Despite these advances, AI in diagnosis is not without its challenges. The accuracy of any AI model is heavily dependent on the quality and diversity of the data it is trained on. Biases in training data, such as underrepresentation of certain ethnic groups or rare diseases, can lead to inaccuracies in real-world use. Additionally, AI systems must be validated across multiple populations and clinical settings before they can be deployed widely. Human supervision remains important, not only to validate AI findings but also to interpret them in the broader context of patient history.
One big issue is over-trust. Just because a tool is AI-powered does not mean it is infallible. Many models lack transparency, they give an output, but do not explain how they got there. That is dangerous in a field like medicine where accountability and reasoning matter. Another issue is bias, if AI is trained on data that underrepresents certain populations, it may underperform or misdiagnose. Also, most AI tools are not designed for resource-constrained settings like many parts of India, which limits their generalizability. We need to remember: AI is a tool, not a replacement for critical thinking. But with the upcoming xAI, the how can be more transparent, yet will need the human knowledge and experience to judge its accuracy and relevance,” adds Dr. Singh.
Privacy and data security are also significant concerns. Medical AI systems must comply with strict regulatory frameworks to ensure that patient information is handled responsibly. Moreover, integrating AI tools into existing clinical workflows requires careful planning, technical infrastructure, and training for healthcare professionals. “Data privacy is non-negotiable.
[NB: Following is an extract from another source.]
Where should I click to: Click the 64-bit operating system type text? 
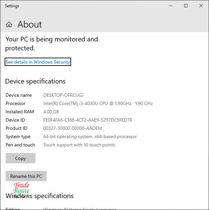pyautogui.click(x=90, y=136)

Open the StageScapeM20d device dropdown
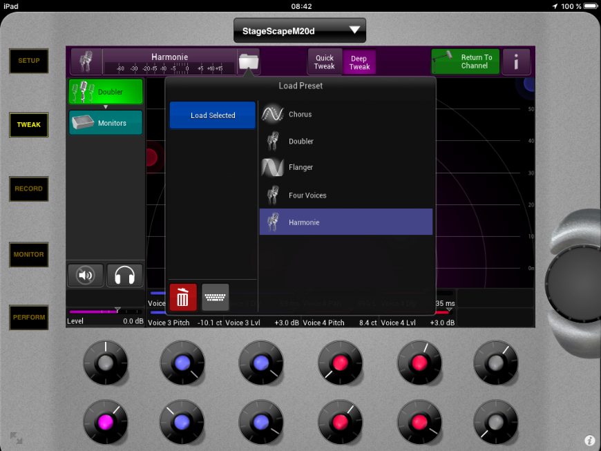coord(300,30)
Any AI tool we consider must be vetted for encryption, anonymization, and compliance with national guidelines like NDHM or international standards like HIPAA. But beyond the tech safeguards, there is also clinical responsibility. As a physician, I make sure no identifiable patient data is shared on open platforms, and I avoid AI tools that do not have a clear privacy policy or institutional backing,” says Dr. Singh.
Q: How is AI improving cancer diagnosis?
A: AI is improving cancer diagnosis by analyzing large amounts of medical data and detecting subtle patterns that human clinicians might miss. This leads to earlier and more accurate detection of cancers, improving patient outcomes.
Q: What are the challenges of using AI in medical diagnostics?
A: Challenges include biases in training data, over-reliance on AI, and the need for human supervision. AI systems must also be validated across diverse populations and comply with strict data privacy regulations.
Q: How is AI being used in osteoporosis diagnosis?
A: AI systems can analyze routine dental and bone X-rays with high accuracy, detecting early indicators of osteoporosis and helping identify patients at risk of fractures before symptoms appear.
Q: What role does AI play in diabetic retinopathy diagnosis?
A: AI is used to analyze retinal images and identify diabetic retinopathy, a leading cause of blindness in adults. This allows for early intervention and treatment, especially in regions where ophthalmologists are scarce.
Q: How are healthcare professionals adapting to the use of AI in diagnostics?
A: Healthcare professionals are integrating AI as a tool to assist them, not replace them. They use AI to flag abnormalities and enhance pattern recognition, but ultimately rely on their own judgment and expertise to interpret AI findings and make clinical decisions.